Find the locus of the vertex of a triangle whose, sum of base angles is fixed.

To find the locus of the vertex of a triangle whose sum of base angles is fixed, we can follow these steps: ### Step-by-Step Solution: 1. **Understanding the Triangle**: - Let the triangle be \( ABC \) with \( A \) and \( B \) as the base points on the x-axis, and \( C \) as the vertex above the x-axis. - Let the coordinates of \( A \) be \( (-a, 0) \) and \( B \) be \( (a, 0) \). The vertex \( C \) will have coordinates \( (h, k) \). 2. **Base Angles**: - Let the angles at \( A \) and \( B \) be \( \phi_1 \) and \( \phi_2 \) respectively.
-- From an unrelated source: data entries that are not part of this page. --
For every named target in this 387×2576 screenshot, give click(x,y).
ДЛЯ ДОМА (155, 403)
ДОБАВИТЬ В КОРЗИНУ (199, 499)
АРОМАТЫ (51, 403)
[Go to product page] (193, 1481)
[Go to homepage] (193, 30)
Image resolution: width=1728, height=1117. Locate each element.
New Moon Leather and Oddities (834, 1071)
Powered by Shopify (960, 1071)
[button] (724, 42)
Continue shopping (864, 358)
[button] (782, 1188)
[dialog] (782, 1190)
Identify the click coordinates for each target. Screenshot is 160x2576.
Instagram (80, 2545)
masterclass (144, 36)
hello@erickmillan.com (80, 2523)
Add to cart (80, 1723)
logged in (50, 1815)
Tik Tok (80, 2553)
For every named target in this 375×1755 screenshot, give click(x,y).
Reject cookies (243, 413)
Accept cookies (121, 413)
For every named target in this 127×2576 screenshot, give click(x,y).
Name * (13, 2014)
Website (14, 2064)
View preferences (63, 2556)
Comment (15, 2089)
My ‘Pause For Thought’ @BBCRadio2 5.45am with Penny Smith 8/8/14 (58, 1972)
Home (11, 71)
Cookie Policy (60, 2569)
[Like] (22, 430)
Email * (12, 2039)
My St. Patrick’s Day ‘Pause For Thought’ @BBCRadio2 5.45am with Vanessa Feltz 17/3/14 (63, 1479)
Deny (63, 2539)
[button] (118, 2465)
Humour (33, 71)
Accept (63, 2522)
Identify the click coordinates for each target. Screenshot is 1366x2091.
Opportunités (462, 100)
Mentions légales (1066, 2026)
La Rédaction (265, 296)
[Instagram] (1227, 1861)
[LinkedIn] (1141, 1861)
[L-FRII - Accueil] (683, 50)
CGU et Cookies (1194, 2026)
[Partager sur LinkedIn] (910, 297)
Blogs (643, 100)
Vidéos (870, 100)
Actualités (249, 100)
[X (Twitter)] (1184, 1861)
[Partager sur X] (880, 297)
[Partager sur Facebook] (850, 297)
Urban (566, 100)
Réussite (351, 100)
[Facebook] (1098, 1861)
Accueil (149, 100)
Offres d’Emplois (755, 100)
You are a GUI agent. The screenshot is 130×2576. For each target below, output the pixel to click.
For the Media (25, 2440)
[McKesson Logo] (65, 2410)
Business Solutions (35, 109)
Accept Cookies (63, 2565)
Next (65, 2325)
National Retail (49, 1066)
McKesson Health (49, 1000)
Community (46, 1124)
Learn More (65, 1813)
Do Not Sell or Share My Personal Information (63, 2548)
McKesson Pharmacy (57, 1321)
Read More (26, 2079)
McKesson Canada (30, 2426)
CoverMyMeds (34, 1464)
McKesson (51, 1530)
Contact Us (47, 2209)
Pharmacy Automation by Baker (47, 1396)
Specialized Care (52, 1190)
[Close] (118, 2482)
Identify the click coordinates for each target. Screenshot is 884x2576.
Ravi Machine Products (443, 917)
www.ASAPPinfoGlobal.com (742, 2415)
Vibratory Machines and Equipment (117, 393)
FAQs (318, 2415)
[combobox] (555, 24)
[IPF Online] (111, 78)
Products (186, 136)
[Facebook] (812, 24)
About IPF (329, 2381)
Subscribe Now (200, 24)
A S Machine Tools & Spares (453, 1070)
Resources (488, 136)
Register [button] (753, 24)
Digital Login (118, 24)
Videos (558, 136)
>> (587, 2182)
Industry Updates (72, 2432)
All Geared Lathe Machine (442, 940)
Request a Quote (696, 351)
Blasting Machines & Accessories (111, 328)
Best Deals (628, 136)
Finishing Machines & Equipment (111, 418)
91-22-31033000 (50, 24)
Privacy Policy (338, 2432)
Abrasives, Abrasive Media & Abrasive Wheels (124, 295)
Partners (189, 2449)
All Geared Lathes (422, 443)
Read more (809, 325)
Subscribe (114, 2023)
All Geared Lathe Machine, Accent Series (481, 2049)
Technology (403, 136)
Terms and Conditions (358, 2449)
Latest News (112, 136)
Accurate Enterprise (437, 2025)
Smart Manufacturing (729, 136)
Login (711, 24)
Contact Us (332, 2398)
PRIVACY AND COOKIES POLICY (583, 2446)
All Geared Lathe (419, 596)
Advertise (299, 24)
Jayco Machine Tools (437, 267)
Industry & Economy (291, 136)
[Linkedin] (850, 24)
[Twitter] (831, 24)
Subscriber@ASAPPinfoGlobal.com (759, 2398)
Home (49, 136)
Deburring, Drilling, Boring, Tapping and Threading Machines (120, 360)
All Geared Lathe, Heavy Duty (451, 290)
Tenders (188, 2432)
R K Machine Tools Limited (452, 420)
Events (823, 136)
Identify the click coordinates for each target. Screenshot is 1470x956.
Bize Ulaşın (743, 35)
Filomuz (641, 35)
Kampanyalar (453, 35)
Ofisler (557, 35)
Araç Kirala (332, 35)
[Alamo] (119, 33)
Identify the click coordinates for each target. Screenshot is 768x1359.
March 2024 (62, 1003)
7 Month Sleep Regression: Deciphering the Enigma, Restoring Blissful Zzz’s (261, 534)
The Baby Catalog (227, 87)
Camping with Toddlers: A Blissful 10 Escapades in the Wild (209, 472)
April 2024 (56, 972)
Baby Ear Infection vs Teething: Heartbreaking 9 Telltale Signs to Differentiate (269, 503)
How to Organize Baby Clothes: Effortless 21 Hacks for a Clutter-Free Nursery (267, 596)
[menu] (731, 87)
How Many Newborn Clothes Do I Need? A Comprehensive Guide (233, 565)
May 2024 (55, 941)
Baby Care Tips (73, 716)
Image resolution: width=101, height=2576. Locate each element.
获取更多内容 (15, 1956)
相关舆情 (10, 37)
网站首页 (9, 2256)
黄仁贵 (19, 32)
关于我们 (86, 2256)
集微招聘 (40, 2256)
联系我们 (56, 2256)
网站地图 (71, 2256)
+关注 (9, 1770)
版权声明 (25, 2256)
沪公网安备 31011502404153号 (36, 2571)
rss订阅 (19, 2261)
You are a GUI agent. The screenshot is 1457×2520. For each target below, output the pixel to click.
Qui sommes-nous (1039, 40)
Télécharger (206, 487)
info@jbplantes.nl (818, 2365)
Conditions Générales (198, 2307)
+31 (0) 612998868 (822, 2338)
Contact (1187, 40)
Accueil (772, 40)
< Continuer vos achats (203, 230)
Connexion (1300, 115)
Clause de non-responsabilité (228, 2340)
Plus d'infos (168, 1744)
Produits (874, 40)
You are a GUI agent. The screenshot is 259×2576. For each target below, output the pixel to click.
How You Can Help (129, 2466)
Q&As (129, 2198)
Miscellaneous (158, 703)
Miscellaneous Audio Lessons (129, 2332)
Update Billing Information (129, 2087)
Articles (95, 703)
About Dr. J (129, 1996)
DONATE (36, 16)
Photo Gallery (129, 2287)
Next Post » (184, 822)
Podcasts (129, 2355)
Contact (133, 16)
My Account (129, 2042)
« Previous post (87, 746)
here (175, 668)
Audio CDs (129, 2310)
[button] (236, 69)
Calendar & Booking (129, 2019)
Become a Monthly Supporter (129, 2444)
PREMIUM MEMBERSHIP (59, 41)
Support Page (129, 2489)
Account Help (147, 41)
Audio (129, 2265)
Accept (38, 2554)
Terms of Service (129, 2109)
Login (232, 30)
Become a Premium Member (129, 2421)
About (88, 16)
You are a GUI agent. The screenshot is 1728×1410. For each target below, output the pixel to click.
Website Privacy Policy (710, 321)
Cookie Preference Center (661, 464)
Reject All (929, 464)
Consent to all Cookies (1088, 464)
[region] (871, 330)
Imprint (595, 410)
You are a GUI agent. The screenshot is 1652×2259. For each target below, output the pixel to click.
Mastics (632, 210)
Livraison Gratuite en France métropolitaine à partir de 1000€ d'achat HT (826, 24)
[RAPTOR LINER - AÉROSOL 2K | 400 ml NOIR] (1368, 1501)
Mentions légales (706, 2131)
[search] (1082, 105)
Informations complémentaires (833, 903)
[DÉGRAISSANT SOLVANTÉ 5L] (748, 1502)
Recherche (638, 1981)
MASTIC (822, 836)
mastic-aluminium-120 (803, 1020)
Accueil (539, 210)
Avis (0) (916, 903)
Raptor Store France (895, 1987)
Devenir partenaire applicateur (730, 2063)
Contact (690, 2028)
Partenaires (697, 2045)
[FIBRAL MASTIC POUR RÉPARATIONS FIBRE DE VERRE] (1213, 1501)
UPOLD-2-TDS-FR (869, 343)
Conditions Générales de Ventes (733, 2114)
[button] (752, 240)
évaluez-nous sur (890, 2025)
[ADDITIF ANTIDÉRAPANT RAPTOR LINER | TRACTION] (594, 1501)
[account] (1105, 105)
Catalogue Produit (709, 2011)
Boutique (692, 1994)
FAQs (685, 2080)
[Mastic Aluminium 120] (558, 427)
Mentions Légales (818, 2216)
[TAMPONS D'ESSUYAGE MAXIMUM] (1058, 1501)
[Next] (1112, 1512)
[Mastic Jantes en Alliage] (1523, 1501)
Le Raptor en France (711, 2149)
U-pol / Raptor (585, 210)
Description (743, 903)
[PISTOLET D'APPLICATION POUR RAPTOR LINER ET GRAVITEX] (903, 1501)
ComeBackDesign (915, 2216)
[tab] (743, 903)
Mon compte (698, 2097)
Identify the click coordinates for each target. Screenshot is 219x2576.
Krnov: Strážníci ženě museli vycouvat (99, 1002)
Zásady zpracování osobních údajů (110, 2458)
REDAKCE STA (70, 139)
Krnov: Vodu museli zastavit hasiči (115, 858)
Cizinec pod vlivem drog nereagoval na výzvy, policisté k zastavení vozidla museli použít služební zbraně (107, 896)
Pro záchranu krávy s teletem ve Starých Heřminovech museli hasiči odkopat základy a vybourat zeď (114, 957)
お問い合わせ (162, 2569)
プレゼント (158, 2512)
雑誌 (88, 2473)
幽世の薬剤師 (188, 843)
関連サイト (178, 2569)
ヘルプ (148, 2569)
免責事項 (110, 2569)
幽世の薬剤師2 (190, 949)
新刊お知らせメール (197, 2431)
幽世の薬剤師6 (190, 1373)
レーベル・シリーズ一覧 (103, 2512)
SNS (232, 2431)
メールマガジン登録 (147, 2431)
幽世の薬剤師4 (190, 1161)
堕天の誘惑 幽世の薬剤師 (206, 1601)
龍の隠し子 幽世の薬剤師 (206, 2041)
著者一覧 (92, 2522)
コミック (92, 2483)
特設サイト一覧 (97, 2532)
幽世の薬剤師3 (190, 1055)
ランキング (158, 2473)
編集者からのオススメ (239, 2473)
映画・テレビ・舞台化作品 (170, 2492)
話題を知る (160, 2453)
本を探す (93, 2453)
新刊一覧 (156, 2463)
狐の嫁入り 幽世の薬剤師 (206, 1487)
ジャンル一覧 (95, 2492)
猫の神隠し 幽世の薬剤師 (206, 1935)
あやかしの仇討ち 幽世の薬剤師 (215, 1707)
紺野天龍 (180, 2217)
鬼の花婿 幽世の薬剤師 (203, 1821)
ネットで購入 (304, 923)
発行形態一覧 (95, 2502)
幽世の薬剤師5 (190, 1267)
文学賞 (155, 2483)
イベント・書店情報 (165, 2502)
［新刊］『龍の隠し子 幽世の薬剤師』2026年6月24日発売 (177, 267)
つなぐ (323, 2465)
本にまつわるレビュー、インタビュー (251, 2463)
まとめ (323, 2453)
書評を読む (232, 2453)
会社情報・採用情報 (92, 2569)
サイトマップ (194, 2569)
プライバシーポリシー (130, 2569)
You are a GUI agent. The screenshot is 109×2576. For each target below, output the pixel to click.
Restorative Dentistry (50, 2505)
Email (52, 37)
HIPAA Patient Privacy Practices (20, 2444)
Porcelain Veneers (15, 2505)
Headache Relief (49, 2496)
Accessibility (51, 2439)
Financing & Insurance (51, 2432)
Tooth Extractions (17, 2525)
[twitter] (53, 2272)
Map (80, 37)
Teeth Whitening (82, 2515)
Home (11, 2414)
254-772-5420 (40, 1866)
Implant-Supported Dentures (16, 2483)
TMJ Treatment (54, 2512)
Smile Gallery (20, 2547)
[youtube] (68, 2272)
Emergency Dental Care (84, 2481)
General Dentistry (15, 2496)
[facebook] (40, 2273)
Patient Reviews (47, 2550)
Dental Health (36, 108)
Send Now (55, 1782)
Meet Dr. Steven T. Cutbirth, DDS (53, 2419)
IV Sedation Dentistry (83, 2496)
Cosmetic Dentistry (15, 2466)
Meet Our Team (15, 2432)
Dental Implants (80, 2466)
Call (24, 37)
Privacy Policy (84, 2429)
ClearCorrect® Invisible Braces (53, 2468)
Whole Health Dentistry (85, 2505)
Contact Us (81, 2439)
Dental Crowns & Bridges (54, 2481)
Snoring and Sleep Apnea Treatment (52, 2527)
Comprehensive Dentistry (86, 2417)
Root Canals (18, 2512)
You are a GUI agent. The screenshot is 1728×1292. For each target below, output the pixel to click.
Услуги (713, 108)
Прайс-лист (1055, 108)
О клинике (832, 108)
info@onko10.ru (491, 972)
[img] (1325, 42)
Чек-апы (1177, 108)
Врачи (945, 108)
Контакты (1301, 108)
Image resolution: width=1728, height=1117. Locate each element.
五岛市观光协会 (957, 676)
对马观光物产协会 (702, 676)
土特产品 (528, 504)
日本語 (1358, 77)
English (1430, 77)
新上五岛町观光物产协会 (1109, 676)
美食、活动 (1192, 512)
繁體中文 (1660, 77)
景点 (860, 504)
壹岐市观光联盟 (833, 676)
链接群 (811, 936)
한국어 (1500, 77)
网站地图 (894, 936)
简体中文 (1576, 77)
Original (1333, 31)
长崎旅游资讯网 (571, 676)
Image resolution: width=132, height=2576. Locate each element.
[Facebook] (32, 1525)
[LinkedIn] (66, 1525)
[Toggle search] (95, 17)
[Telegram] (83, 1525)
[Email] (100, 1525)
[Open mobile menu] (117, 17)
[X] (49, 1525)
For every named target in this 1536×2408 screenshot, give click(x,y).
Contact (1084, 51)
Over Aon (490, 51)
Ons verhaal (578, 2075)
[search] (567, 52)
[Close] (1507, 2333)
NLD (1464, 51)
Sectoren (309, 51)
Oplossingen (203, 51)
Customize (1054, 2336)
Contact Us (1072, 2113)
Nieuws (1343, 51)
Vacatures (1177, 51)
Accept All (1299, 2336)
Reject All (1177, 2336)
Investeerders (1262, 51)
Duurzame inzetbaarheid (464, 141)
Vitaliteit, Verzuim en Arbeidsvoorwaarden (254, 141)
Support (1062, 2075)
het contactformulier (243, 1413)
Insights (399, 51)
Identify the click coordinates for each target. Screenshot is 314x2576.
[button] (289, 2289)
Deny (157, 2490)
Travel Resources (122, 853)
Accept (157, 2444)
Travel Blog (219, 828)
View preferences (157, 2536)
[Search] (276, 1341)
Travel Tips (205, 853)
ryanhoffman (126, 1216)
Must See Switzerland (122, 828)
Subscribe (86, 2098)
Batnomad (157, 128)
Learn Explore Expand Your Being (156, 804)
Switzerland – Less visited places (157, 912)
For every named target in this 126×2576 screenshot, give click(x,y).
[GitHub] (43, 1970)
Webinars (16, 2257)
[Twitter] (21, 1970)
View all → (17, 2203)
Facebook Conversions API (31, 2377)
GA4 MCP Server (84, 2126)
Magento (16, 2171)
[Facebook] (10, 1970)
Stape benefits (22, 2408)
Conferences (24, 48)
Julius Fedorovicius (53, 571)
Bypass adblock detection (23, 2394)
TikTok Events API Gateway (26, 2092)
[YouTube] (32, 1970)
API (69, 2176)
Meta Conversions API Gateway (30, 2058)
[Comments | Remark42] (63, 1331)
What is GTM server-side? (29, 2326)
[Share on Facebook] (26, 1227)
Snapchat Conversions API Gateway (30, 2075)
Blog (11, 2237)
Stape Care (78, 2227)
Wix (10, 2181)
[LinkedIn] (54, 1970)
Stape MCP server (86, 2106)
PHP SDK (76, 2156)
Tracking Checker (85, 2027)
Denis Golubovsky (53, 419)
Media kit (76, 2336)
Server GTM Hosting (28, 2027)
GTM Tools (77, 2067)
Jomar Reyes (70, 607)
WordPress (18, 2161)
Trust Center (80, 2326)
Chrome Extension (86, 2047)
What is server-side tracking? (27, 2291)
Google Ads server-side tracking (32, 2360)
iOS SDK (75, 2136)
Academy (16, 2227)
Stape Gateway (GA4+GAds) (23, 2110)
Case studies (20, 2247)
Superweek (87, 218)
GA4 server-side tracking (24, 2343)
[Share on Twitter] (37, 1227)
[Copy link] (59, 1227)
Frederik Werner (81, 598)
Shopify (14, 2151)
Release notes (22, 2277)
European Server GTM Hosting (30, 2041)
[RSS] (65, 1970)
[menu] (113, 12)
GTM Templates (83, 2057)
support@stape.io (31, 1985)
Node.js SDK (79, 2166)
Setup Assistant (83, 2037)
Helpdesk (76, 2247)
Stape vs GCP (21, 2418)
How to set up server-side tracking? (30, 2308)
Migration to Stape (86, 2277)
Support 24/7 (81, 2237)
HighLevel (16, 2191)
According to the problem, the sum of these angles is fixed: \[ \phi_1 + \phi_2 = \text{constant} \] 3. **Using Tangent Function**: - From triangle \( ABC \), we can express the tangents of the angles: \[ \tan(\phi_1) = \frac{k}{h + a} \quad \text{(from point A)} \] \[ \tan(\phi_2) = \frac{k}{a - h} \quad \text{(from point B)} \] 4. **Relating the Angles**: - Since \( \phi_2 = \text{constant} - \phi_1 \), we can write: \[ \tan(\phi_2) = \tan(\text{constant} - \phi_1) \] - Using the tangent subtraction formula: \[ \tan(\phi_2) = \frac{\tan(\text{constant}) - \tan(\phi_1)}{1 + \tan(\text{constant})\tan(\phi_1)} \] 5. **Setting Up the Equation**: - Equating the two expressions for \( \tan(\phi_2) \): \[ \frac{k}{a - h} = \frac{\tan(\text{constant}) - \tan(\phi_1)}{1 + \tan(\text{constant})\tan(\phi_1)} \] 6. **Substituting \( \tan(\phi_1) \)**: - Substitute \( \tan(\phi_1) = \frac{k}{h + a} \) into the equation: \[ \frac{k}{a - h} = \frac{\tan(\text{constant}) - \frac{k}{h + a}}{1 + \tan(\text{constant})\frac{k}{h + a}} \] 7. **Cross Multiplying and Rearranging**: - Cross-multiply to eliminate the fractions and rearrange the terms to isolate \( k \) in terms of \( h \): \[ k(1 + \tan(\text{constant})\frac{k}{h + a}) = (a - h)(\tan(\text{constant}) - \frac{k}{h + a}) \] 8. **Finding the Locus**: - After simplifying, we will arrive at a quadratic equation in terms of \( h \) and \( k \). This will represent the locus of point \( C \). 9. **Final Form**: - The final equation will typically be of the form: \[ k^2 = 4p(h - h_0) \] - This represents a parabola. ### Conclusion: The locus of the vertex \( C \) of the triangle, whose sum of base angles is fixed, is a parabola.